● Dataset records:
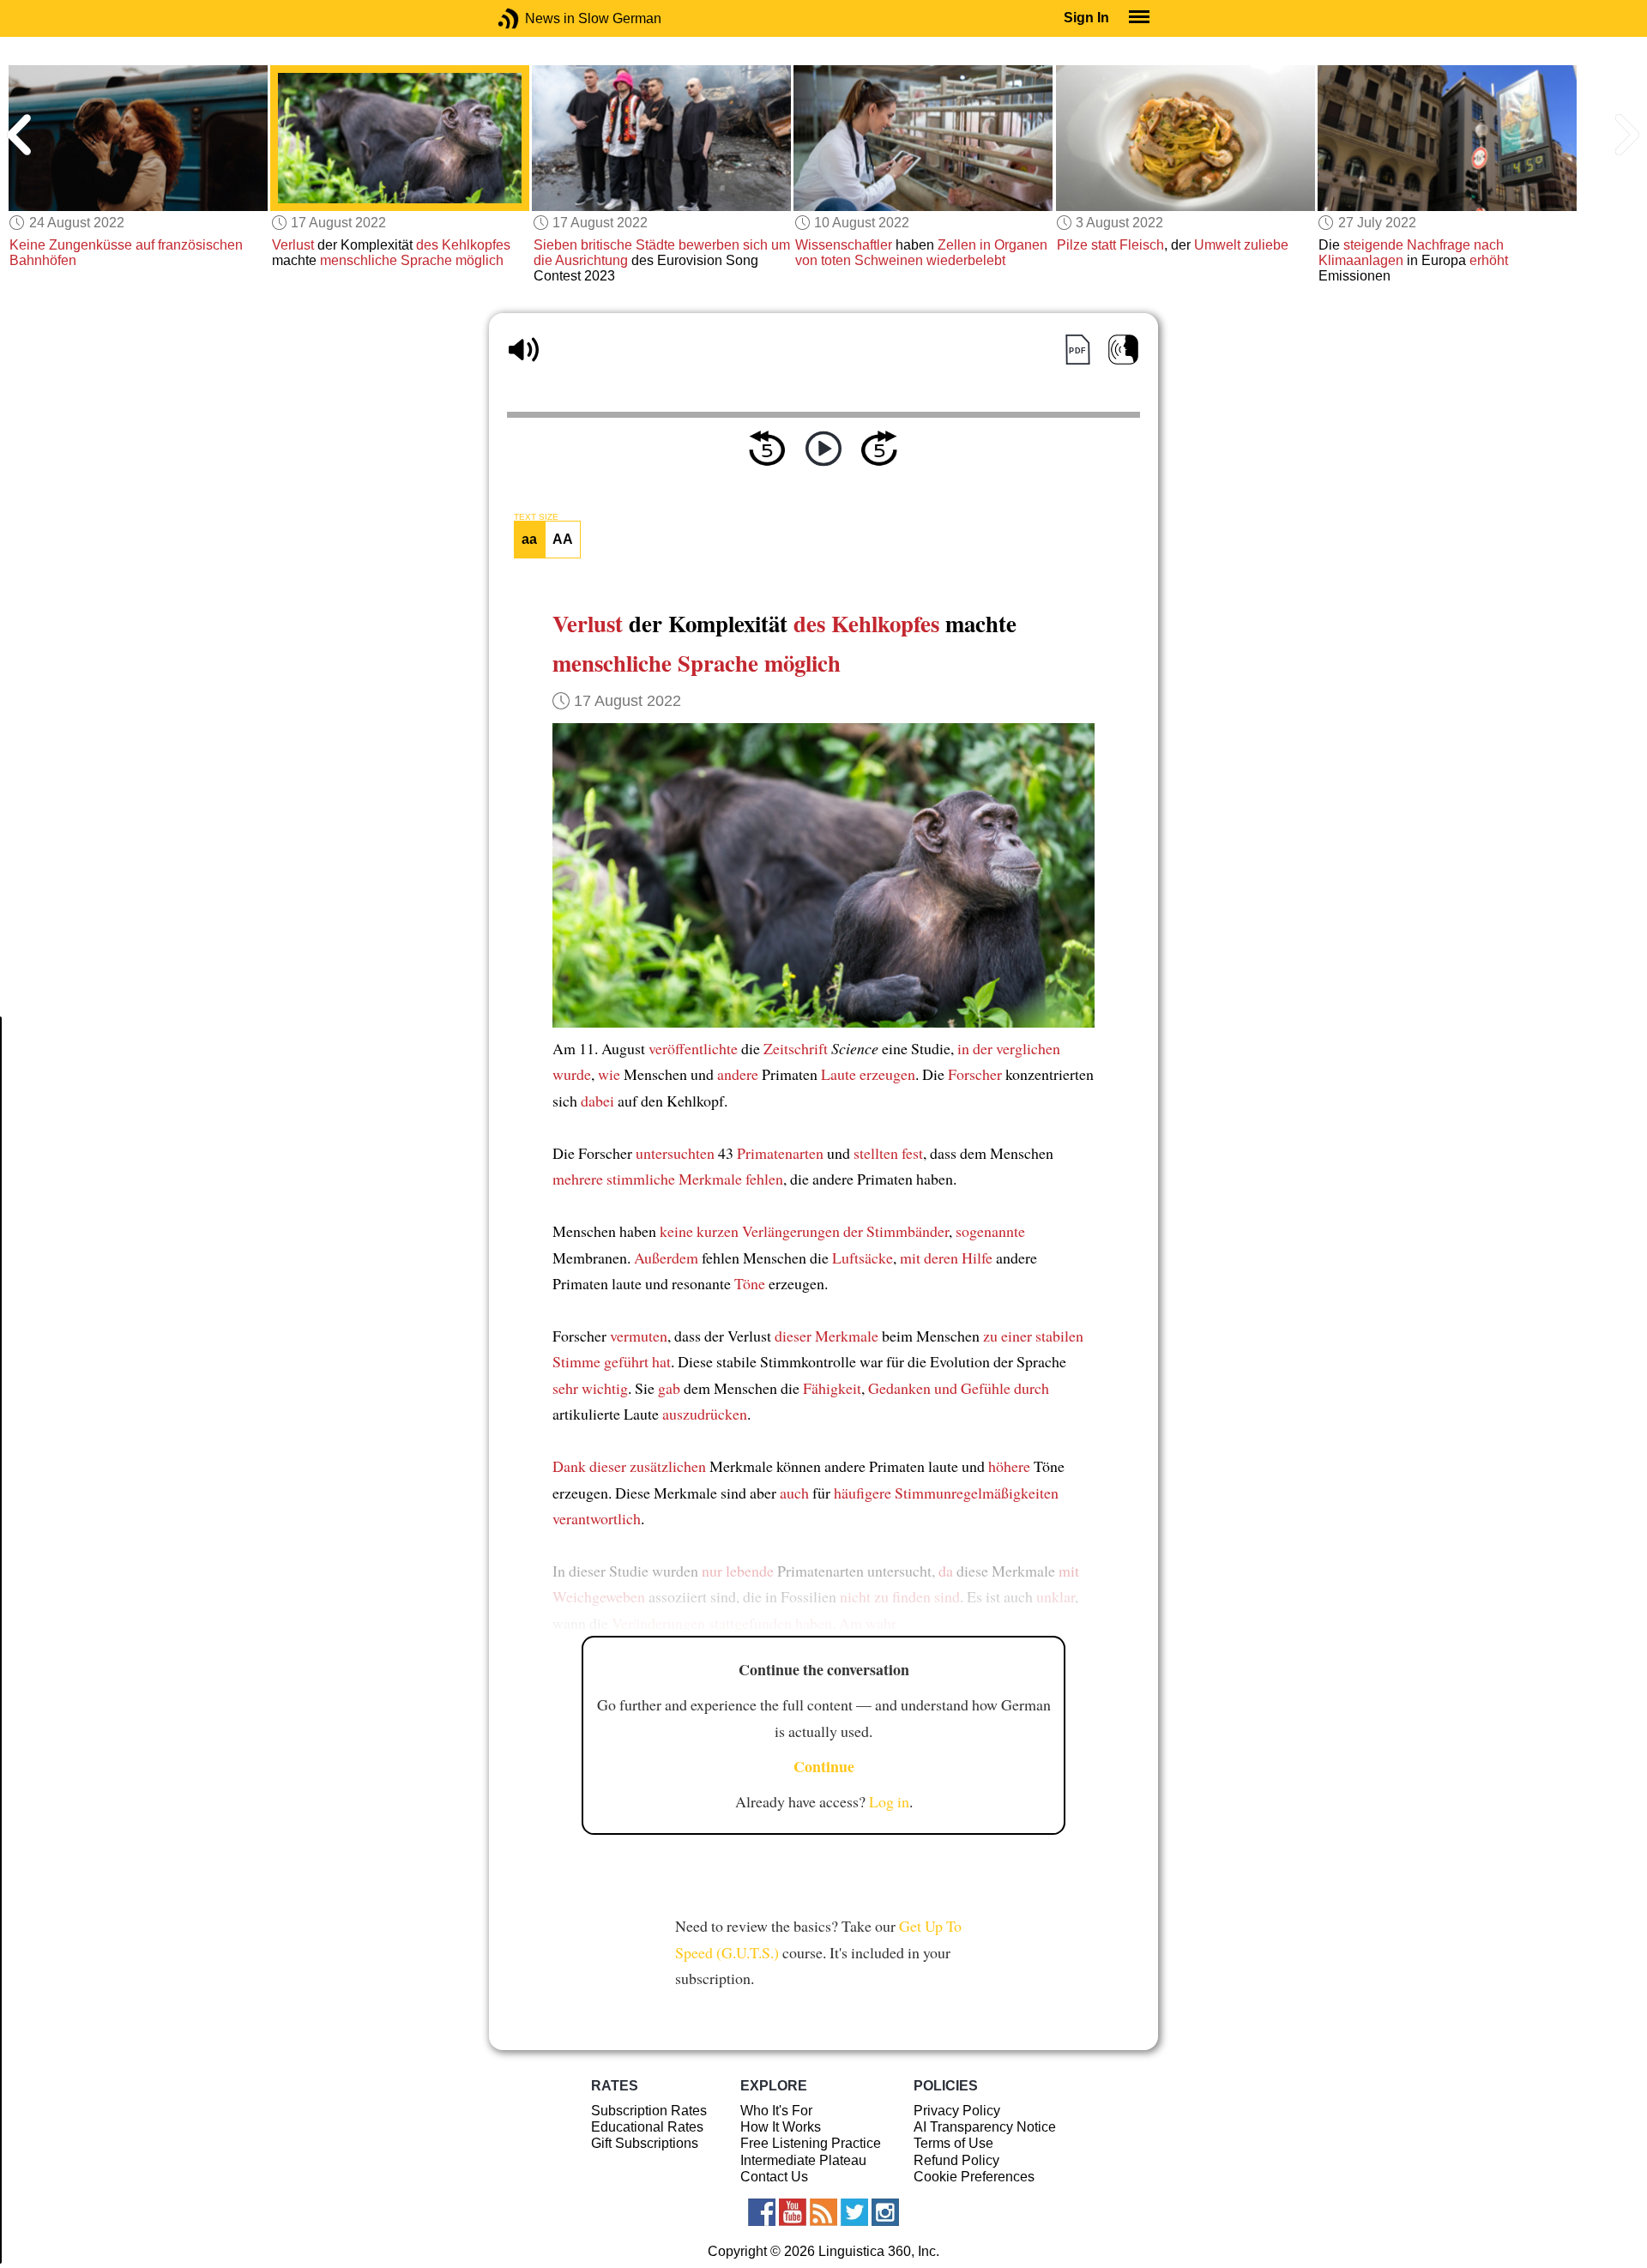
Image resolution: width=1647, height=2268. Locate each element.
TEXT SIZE (536, 517)
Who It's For (776, 2110)
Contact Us (774, 2176)
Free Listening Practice (810, 2143)
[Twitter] (854, 2212)
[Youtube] (792, 2212)
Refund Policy (956, 2160)
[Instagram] (885, 2212)
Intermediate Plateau (803, 2160)
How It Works (780, 2127)
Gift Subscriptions (644, 2143)
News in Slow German (534, 18)
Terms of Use (953, 2143)
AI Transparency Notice (985, 2127)
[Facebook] (761, 2212)
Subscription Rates (649, 2110)
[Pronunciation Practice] (1123, 349)
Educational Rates (647, 2127)
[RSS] (823, 2212)
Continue (823, 1766)
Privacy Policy (957, 2110)
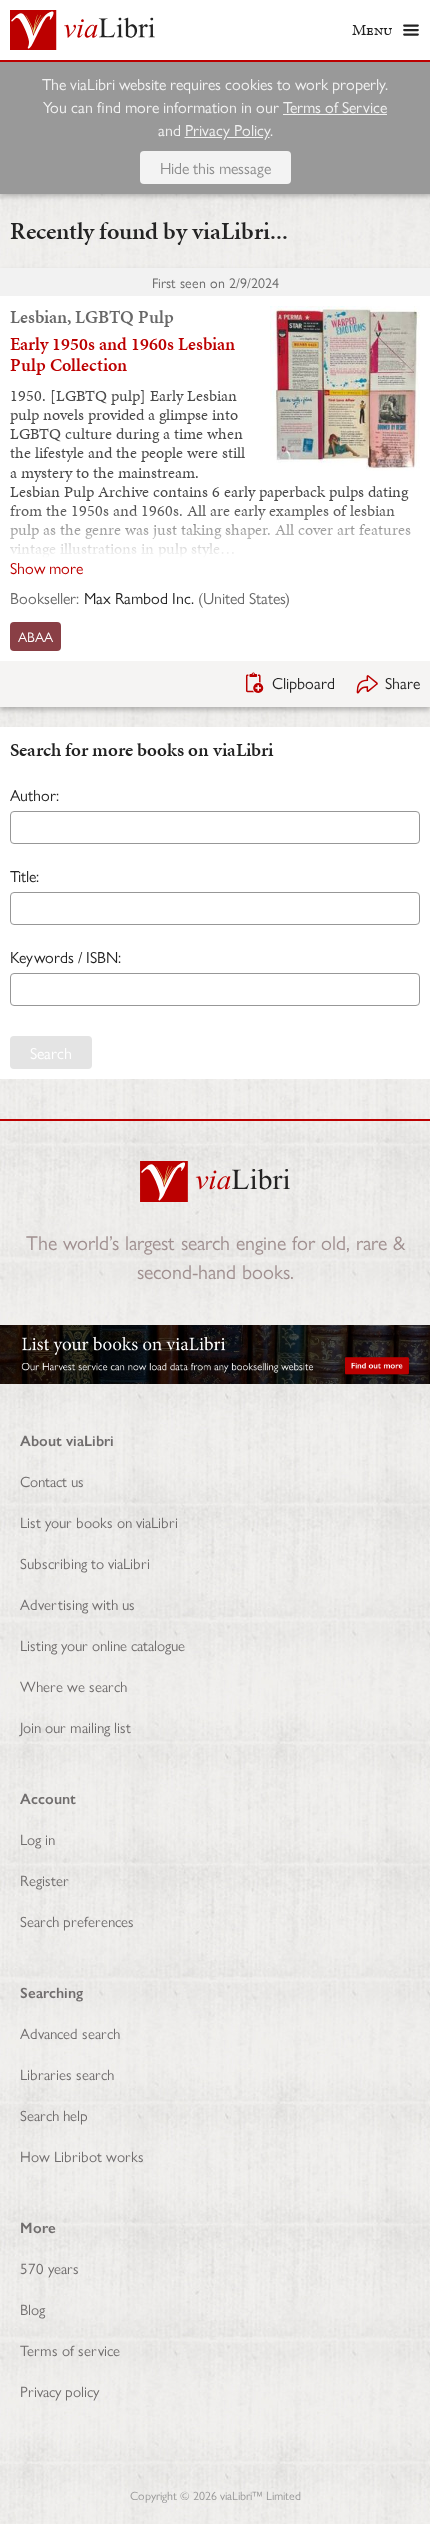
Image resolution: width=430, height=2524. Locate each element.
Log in (37, 1838)
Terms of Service (335, 106)
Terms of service (70, 2349)
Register (44, 1879)
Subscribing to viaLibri (85, 1562)
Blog (32, 2308)
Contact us (52, 1480)
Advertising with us (77, 1603)
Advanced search (70, 2032)
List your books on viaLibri (99, 1521)
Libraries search (67, 2073)
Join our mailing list (75, 1726)
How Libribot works (82, 2155)
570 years (49, 2267)
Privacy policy (59, 2390)
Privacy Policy (227, 129)
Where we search (73, 1685)
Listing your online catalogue (102, 1644)
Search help (54, 2114)
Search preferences (77, 1920)
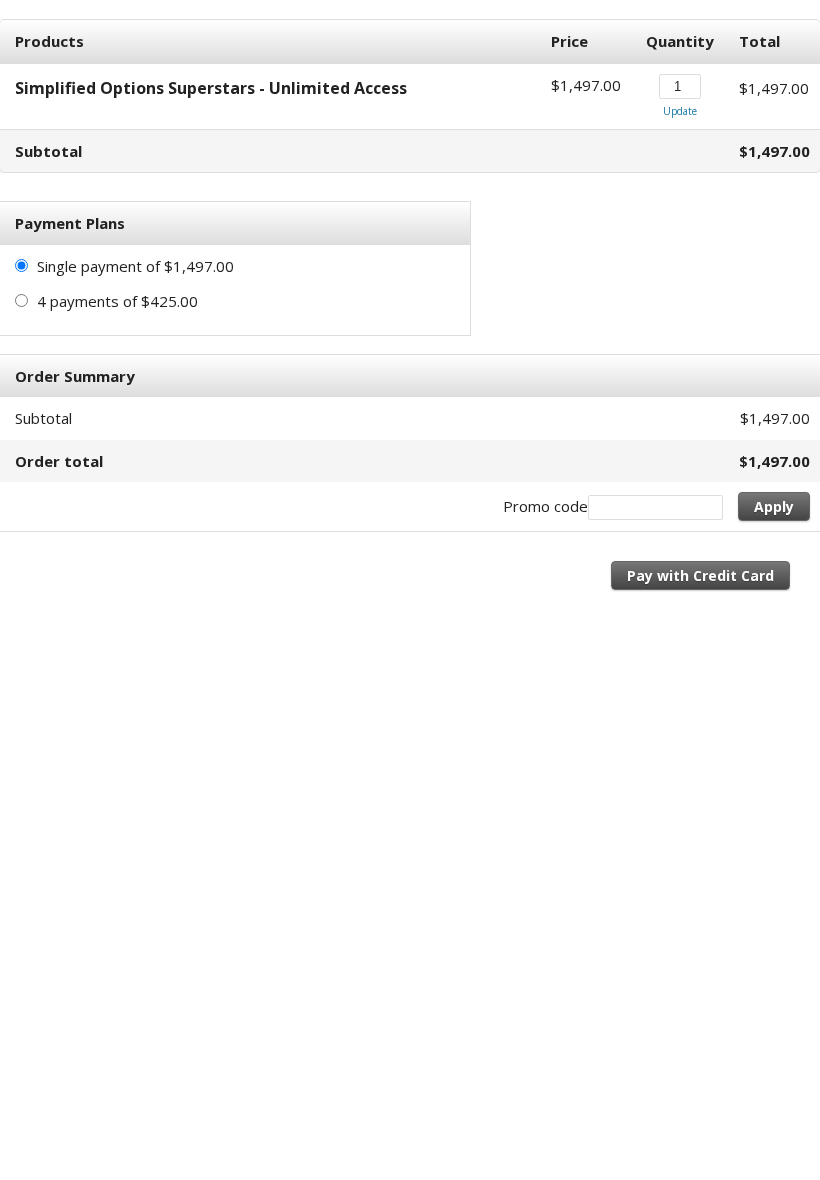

● Exercise: Wherever the string "Practice" appears in the records above, copy the line it sits in.

● Answer box:
Free Listening Practice (810, 2143)
[Pronunciation Practice] (1123, 349)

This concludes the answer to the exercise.